RLS policies on documents, chunks, embeddings, cache, and sources enforce that org_id on every row matches the session's app.org_id setting. Cross-org reads return zero rows; cross-org writes fail.

Trust Boundaries

  1. External ↔ API — every request traverses the API's auth middleware. Embeddable widget traffic authenticates by API key bound to a specific KB; browser sessions use SuperTokens cookies.
  2. API ↔ Data plane (DB, Valkey, object store) — the API holds the only credentials and always sets app.org_id before any query. Direct DB access from any other component is forbidden.
  3. API ↔ AI worker (gRPC) — intra-network gRPC; the worker does not trust arbitrary callers but in practice is reachable only from the API.
  4. Edge ↔ Cloud (optional) — when deployed split between a Raspberry Pi (API) and a cloud AI worker, the gRPC channel is TLS-terminated; the edge node holds only short-lived session material.
  5. User content ↔ LLM providers — tenant-supplied BYOK credentials live in Postgres (encrypted at rest). The AI worker uses them for outbound calls; response content is stored in the per-KB cache when hit.

Core Data Flows

Document ingestion

user → FE upload form → API /sources → SeaweedFS (blob)

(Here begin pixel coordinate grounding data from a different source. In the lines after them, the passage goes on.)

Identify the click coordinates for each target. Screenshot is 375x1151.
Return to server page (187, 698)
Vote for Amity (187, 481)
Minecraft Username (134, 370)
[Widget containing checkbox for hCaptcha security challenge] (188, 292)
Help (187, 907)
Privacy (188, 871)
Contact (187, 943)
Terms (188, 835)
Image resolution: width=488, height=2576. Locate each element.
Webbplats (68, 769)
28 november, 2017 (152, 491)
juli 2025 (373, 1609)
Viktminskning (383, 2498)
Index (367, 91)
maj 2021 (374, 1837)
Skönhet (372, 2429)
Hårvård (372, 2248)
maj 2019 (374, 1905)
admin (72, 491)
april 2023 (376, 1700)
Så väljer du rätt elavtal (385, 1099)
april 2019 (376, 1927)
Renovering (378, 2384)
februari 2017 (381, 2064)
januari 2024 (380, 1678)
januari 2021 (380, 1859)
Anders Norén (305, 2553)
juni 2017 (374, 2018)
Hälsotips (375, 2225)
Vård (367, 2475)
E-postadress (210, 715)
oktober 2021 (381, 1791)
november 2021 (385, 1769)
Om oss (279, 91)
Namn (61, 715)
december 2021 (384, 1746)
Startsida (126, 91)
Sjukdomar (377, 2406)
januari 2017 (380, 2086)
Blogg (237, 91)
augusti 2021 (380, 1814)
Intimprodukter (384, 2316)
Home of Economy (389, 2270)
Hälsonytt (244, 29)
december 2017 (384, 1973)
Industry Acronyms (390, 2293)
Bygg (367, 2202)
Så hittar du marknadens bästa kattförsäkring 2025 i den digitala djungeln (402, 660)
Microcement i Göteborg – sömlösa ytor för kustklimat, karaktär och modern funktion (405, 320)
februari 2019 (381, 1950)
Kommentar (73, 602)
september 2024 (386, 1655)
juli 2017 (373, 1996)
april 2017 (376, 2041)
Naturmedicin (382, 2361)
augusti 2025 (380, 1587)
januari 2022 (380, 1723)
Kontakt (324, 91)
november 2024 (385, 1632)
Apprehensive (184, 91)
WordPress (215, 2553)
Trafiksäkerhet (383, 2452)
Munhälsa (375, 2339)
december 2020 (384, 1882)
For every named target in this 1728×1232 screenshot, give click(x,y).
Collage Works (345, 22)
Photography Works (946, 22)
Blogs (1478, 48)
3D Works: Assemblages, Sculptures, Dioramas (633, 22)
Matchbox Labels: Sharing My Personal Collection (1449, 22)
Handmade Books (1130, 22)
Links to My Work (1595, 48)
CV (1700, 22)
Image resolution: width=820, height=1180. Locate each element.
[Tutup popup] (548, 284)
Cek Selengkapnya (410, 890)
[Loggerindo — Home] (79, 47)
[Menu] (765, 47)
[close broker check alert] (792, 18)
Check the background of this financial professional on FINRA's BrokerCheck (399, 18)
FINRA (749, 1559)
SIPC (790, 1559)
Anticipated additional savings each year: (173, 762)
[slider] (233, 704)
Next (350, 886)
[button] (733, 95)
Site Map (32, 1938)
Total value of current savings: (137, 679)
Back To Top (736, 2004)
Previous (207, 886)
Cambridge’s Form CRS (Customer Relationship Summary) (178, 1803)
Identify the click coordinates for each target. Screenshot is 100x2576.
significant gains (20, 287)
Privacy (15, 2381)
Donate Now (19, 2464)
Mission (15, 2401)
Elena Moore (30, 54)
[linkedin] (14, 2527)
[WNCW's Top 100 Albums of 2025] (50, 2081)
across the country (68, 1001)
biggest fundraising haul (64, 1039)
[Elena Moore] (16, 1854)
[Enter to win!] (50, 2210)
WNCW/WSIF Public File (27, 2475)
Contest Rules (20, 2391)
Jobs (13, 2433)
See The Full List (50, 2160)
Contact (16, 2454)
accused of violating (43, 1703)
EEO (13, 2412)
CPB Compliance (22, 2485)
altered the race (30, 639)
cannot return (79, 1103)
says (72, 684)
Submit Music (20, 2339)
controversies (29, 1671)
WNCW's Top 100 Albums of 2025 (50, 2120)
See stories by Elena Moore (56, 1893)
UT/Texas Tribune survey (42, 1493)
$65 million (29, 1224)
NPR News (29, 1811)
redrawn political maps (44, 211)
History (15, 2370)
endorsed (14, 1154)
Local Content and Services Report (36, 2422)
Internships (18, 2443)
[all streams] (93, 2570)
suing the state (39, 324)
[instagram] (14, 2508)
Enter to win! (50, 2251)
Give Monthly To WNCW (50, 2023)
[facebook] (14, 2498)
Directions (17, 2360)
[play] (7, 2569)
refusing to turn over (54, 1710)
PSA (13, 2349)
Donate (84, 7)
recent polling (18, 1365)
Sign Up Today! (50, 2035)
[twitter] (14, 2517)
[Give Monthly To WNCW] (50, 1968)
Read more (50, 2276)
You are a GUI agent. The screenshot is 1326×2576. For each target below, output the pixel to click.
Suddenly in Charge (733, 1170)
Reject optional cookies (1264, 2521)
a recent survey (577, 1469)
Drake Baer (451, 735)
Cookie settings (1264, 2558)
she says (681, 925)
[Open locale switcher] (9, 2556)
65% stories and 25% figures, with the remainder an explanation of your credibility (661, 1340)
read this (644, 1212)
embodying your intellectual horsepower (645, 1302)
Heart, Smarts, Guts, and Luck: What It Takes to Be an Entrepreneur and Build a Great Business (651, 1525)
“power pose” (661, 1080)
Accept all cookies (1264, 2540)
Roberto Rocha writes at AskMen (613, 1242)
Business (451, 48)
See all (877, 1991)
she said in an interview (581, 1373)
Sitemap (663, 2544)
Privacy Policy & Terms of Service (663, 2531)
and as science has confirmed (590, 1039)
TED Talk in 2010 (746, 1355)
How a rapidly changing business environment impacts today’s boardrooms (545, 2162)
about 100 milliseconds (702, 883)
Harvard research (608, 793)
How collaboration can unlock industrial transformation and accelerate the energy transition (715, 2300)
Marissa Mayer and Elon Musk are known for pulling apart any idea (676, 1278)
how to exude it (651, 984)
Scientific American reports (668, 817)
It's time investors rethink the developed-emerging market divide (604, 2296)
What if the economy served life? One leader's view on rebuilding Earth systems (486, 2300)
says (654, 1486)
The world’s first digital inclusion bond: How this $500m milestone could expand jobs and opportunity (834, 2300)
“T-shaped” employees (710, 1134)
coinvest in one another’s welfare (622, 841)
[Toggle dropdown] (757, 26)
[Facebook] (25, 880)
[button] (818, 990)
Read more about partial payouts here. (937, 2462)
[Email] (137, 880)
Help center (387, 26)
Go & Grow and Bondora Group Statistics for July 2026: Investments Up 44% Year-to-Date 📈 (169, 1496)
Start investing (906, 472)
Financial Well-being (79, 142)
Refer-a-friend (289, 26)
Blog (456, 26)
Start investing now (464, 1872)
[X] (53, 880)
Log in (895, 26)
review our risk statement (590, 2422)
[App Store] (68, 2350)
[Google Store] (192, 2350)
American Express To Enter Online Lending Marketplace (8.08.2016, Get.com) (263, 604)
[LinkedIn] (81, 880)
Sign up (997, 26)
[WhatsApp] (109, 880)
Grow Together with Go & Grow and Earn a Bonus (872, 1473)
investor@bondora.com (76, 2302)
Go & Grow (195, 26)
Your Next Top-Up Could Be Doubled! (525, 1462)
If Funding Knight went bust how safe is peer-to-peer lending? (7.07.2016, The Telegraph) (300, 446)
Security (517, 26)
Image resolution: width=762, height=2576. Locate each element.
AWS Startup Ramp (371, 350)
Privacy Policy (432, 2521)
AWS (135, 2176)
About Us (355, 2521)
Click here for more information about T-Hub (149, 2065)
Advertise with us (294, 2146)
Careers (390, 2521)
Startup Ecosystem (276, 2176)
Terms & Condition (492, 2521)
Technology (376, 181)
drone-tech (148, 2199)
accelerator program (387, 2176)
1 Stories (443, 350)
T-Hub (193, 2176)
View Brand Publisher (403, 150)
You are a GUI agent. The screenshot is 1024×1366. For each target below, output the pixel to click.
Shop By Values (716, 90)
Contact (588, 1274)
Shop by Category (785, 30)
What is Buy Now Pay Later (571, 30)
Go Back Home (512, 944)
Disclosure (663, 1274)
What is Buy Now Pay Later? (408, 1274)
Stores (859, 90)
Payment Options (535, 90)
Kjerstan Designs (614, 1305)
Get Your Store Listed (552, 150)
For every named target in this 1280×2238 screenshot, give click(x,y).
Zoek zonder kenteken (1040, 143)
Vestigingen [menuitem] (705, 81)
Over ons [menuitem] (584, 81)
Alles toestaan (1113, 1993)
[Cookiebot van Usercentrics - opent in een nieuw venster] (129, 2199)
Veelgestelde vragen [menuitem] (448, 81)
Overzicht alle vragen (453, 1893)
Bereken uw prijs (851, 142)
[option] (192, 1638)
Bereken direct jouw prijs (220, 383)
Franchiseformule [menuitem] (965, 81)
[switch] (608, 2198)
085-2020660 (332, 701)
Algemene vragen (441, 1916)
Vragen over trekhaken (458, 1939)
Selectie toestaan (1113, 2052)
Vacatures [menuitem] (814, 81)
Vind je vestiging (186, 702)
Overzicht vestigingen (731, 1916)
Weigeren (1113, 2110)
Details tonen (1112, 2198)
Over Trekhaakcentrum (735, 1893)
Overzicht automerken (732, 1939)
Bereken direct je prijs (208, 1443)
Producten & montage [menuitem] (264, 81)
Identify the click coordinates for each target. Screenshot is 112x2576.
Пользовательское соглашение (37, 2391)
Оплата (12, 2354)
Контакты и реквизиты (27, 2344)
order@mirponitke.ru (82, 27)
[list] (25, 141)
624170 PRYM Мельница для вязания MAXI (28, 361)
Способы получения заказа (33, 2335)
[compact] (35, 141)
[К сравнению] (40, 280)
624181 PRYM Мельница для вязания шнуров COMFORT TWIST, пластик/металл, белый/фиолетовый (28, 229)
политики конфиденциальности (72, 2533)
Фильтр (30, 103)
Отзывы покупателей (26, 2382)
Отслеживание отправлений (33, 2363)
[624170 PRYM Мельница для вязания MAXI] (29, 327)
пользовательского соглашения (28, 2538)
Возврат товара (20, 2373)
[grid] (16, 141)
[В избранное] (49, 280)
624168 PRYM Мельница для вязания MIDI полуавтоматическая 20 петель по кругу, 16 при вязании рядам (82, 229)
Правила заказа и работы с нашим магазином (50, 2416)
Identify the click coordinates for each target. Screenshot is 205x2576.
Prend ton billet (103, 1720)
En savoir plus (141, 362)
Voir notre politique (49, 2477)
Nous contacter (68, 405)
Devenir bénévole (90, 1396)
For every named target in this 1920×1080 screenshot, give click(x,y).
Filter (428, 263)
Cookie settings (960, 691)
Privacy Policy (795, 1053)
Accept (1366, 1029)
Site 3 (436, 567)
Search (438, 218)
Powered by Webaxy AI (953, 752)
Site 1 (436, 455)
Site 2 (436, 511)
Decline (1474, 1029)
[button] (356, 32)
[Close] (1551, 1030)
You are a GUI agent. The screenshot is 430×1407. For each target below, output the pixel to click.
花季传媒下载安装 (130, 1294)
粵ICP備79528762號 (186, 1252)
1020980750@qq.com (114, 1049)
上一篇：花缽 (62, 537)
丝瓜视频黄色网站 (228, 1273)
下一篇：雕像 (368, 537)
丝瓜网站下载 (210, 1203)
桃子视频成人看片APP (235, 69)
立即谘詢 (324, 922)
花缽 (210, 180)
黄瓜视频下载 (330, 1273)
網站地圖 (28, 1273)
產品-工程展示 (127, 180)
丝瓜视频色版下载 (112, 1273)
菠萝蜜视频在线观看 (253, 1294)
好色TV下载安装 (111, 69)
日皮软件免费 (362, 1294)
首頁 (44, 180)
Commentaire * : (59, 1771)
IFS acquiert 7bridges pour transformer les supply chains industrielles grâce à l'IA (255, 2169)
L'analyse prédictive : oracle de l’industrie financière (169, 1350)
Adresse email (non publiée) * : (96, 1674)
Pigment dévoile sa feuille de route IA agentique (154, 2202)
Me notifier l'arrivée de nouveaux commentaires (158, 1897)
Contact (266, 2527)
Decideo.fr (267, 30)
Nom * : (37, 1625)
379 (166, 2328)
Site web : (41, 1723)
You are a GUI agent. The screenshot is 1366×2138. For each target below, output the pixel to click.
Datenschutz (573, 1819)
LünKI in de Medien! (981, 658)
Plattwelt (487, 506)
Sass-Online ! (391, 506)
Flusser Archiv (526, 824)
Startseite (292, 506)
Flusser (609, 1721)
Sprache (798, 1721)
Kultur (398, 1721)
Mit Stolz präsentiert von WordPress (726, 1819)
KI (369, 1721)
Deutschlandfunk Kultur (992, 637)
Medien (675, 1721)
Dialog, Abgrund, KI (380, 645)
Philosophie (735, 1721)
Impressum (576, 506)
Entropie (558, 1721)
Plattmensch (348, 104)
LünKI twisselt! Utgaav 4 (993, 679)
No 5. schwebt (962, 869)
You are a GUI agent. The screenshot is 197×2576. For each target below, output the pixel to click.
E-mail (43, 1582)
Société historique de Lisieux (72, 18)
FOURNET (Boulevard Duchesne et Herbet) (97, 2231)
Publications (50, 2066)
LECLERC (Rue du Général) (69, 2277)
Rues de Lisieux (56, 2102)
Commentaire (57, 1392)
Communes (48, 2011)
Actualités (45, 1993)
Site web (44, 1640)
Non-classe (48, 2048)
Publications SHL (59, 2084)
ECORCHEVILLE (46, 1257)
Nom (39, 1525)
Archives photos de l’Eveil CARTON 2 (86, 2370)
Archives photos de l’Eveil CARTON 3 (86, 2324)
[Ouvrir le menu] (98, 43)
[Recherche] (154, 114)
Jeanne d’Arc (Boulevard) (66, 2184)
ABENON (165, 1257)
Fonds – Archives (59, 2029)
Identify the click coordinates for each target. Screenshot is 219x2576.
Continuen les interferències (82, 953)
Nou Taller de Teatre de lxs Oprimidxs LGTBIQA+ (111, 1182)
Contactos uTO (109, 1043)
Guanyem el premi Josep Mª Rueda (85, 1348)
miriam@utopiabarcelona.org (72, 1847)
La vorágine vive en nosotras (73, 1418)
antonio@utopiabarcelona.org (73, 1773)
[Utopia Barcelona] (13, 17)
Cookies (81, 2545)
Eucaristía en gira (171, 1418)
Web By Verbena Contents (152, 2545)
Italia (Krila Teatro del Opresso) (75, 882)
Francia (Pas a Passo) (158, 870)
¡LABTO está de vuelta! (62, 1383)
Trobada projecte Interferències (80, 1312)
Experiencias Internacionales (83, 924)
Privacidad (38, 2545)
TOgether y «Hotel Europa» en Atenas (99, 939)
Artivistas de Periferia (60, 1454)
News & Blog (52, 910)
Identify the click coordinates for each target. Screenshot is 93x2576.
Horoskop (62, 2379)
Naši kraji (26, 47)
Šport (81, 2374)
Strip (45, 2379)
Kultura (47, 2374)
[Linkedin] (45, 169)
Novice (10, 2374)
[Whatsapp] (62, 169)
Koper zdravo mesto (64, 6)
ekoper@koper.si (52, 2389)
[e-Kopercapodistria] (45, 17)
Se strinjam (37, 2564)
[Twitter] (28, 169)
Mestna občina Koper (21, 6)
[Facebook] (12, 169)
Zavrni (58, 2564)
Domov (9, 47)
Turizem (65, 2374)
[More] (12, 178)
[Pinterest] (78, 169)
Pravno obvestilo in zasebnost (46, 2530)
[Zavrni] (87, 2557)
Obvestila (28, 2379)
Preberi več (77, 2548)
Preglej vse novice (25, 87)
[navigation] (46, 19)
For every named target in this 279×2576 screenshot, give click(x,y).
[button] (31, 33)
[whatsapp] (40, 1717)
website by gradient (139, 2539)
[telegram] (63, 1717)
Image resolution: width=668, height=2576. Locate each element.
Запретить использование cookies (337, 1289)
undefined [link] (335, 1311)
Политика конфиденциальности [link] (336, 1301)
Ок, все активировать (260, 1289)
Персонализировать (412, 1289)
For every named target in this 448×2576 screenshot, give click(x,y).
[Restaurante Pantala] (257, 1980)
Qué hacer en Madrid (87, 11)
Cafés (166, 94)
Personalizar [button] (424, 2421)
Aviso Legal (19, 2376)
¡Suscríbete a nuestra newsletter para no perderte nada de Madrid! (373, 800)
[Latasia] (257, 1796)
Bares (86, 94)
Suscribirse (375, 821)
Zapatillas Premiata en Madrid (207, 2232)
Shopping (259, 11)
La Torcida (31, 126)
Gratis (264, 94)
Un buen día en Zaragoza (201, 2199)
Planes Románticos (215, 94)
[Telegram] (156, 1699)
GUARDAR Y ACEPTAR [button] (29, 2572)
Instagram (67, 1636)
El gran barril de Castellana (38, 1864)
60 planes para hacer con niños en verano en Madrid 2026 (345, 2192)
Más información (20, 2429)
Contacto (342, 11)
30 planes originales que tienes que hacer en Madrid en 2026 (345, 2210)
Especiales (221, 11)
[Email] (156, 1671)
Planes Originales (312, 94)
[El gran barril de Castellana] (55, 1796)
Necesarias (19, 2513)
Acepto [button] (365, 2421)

                        Valkey queue (ingest job)


                        AI worker: parse → chunk → embed → persist


                        PostgreSQL (chunks + embeddings)

Chat / retrieval

user → FE or embedded widget → API /chat


                              AI worker (gRPC):
                                1. Hybrid search (pgvector + BM25 + RRF)
                                2. Response cache lookup (SHA256 of query)
                                3. If miss: LLM call with retrieved context
                                4. Store response in cache


                              API → SSE stream → client

Voice session

user → FE WebRTC client → LiveKit SFU


                        LiveKit agent (Python):
                             STT → LLM (via AI worker) → TTS


                        LiveKit SFU → audio back to user

Security-Relevant Notes

  • Secrets at rest — tenant API keys (for LLM providers) encrypted with per-deployment AES-GCM; encryption key held in env (RAVEN_SECRET_KEY) or KMS.
  • Session transport — all external traffic is TLS (Traefik terminates); WebSockets and SSE inherit the outer TLS.
  • Tenant isolation — enforced at the row level by RLS (database layer), not relying on application-layer filtering alone.
  • Dependency trust — see docs/dependency-policy.md.
  • Vulnerability disclosure — see SECURITY.md.

Out of Scope

  • Enterprise Edition (files prefixed ee-) are licensed separately and not part of the L2-compliance scope.
  • Billing integrations (Razorpay / Hyperswitch / UPI) use tenant-supplied gateway keys and inherit the BYOK trust model.